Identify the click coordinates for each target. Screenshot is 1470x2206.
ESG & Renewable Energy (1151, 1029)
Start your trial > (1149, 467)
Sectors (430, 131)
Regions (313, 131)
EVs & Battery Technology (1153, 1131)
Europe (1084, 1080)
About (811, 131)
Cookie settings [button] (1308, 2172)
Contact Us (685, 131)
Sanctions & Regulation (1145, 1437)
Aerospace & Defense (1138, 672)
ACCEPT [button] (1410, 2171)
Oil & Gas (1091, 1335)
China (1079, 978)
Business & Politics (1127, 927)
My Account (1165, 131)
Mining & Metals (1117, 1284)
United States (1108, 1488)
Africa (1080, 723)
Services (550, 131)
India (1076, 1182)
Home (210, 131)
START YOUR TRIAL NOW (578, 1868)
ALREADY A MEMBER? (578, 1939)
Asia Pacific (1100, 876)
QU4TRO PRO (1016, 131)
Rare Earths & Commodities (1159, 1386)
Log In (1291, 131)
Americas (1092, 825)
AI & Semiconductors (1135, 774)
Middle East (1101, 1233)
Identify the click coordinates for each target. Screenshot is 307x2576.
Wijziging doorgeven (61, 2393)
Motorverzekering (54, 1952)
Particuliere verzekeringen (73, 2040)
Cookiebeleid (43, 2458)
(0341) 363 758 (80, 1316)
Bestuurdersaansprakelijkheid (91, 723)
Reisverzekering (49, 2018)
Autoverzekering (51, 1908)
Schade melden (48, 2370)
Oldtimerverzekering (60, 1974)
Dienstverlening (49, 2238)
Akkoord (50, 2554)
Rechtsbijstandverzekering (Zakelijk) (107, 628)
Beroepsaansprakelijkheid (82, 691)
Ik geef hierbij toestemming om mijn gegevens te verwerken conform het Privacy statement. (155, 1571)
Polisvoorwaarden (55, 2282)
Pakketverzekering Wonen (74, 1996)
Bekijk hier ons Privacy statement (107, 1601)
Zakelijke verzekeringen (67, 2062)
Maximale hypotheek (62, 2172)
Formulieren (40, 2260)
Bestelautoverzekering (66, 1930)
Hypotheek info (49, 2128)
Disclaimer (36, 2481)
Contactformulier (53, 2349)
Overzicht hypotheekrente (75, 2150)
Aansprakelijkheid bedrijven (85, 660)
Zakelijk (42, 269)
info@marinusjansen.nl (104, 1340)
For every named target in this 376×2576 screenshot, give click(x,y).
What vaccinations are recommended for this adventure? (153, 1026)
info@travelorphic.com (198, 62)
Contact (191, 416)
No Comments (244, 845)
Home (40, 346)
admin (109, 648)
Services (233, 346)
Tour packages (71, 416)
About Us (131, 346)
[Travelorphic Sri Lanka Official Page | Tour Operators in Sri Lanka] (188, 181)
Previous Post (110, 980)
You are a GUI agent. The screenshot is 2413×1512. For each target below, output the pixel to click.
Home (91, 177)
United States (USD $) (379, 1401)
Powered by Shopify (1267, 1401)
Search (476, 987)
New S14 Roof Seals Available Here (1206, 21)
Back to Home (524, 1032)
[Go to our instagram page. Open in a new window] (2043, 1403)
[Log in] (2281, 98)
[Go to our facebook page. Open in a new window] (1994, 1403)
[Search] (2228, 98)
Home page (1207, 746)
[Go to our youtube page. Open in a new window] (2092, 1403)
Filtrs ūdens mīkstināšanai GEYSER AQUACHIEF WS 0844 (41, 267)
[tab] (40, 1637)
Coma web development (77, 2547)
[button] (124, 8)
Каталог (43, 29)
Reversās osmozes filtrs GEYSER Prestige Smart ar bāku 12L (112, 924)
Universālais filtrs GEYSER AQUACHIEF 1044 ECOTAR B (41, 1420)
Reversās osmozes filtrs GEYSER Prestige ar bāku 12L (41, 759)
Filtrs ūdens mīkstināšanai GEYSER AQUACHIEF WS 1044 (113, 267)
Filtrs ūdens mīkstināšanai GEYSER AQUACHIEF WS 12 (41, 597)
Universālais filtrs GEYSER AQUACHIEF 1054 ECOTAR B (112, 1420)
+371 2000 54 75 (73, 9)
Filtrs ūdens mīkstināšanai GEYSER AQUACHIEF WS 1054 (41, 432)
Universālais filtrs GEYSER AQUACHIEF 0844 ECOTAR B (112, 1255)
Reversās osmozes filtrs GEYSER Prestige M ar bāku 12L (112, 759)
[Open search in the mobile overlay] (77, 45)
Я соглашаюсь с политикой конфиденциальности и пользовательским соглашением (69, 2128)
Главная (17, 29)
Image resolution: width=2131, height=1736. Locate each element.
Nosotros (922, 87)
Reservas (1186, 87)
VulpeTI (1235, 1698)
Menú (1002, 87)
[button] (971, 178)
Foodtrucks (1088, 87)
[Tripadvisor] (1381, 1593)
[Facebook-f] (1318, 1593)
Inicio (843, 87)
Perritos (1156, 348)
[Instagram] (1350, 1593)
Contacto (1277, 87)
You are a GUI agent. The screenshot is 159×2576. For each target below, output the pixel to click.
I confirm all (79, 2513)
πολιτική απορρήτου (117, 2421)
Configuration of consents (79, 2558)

Aim of the exercise. Every line of the listing that includes the word "output" belongs in the answer.

Exercise answer.
You are a GUI agent. The screenshot is 2413×1512. For each target below, output the pixel to click.
You are a GUI agent. The screenshot is 159×2576. For each target below, output the pixel to click.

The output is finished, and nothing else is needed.